→ About this task:
For the data below, report how many lines include the word "text", and write nothing else.
*** Opening of Extracted information ***
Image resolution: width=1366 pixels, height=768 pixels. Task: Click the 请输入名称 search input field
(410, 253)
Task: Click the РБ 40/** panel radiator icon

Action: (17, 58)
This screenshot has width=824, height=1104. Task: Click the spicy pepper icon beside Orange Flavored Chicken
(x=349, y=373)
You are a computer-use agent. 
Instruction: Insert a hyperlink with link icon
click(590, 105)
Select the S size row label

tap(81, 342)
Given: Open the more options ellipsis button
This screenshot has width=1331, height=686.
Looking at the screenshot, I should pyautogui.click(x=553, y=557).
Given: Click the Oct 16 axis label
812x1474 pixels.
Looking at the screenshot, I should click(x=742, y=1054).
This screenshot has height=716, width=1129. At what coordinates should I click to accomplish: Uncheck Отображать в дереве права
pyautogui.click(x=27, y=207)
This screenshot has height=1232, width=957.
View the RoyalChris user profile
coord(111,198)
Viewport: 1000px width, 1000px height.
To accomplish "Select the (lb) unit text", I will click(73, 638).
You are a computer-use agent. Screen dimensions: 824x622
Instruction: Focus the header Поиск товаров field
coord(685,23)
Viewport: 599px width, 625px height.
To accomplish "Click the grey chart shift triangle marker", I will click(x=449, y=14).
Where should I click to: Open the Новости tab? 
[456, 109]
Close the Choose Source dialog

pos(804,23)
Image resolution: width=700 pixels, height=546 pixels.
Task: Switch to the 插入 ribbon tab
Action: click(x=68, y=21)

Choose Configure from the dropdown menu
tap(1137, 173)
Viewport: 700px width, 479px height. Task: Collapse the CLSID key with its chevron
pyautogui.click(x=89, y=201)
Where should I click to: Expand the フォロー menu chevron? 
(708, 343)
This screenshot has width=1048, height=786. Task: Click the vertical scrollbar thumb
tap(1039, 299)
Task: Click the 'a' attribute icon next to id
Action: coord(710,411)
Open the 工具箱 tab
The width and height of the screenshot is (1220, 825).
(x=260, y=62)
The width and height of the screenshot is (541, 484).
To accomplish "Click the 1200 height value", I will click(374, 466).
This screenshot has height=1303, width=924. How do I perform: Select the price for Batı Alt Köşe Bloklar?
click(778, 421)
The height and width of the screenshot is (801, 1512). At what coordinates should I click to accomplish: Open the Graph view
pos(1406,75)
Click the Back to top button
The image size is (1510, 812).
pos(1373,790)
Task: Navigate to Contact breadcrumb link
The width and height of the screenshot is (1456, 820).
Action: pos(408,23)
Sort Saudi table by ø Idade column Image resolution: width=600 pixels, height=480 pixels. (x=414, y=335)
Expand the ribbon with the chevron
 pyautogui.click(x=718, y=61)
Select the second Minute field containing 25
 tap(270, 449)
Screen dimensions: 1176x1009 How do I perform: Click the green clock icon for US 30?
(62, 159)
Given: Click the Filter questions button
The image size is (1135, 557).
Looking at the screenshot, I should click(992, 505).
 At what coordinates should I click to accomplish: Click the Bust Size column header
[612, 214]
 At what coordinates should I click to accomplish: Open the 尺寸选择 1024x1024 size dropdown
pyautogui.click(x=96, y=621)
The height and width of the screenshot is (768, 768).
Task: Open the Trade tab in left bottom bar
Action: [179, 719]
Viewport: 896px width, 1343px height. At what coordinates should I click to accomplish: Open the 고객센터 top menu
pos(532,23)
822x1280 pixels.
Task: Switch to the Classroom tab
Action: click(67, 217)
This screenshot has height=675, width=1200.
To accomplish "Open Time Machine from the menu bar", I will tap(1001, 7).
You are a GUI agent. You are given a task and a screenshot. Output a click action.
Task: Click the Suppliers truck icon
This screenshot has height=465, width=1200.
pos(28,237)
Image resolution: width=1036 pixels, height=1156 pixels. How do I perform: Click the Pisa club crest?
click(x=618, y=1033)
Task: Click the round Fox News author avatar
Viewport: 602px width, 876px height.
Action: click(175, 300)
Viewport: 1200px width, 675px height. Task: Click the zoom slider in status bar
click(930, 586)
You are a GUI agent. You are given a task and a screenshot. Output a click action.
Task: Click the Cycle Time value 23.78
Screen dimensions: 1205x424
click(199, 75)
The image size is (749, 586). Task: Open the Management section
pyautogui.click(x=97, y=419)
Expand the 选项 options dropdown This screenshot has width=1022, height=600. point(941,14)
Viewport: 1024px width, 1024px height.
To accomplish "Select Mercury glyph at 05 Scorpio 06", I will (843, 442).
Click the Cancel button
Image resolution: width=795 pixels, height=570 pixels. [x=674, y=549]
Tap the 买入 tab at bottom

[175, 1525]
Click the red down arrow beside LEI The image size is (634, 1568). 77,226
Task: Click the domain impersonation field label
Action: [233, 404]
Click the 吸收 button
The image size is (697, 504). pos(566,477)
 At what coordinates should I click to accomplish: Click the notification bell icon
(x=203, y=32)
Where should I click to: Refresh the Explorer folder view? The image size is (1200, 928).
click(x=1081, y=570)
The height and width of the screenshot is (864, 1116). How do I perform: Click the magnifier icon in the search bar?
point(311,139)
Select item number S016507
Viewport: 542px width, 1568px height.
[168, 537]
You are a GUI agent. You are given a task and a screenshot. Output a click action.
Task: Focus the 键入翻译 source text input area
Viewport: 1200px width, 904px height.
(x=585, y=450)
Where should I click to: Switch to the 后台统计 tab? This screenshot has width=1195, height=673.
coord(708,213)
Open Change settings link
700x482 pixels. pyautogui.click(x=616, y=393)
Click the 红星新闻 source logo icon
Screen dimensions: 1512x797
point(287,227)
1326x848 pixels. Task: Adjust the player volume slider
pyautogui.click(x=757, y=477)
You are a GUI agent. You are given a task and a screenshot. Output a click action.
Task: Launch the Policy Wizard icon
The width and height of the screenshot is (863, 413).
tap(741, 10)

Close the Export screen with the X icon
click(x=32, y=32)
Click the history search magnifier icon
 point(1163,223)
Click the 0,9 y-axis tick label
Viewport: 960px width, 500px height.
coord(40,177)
*** Close of Extracted information ***
→ Task output:
2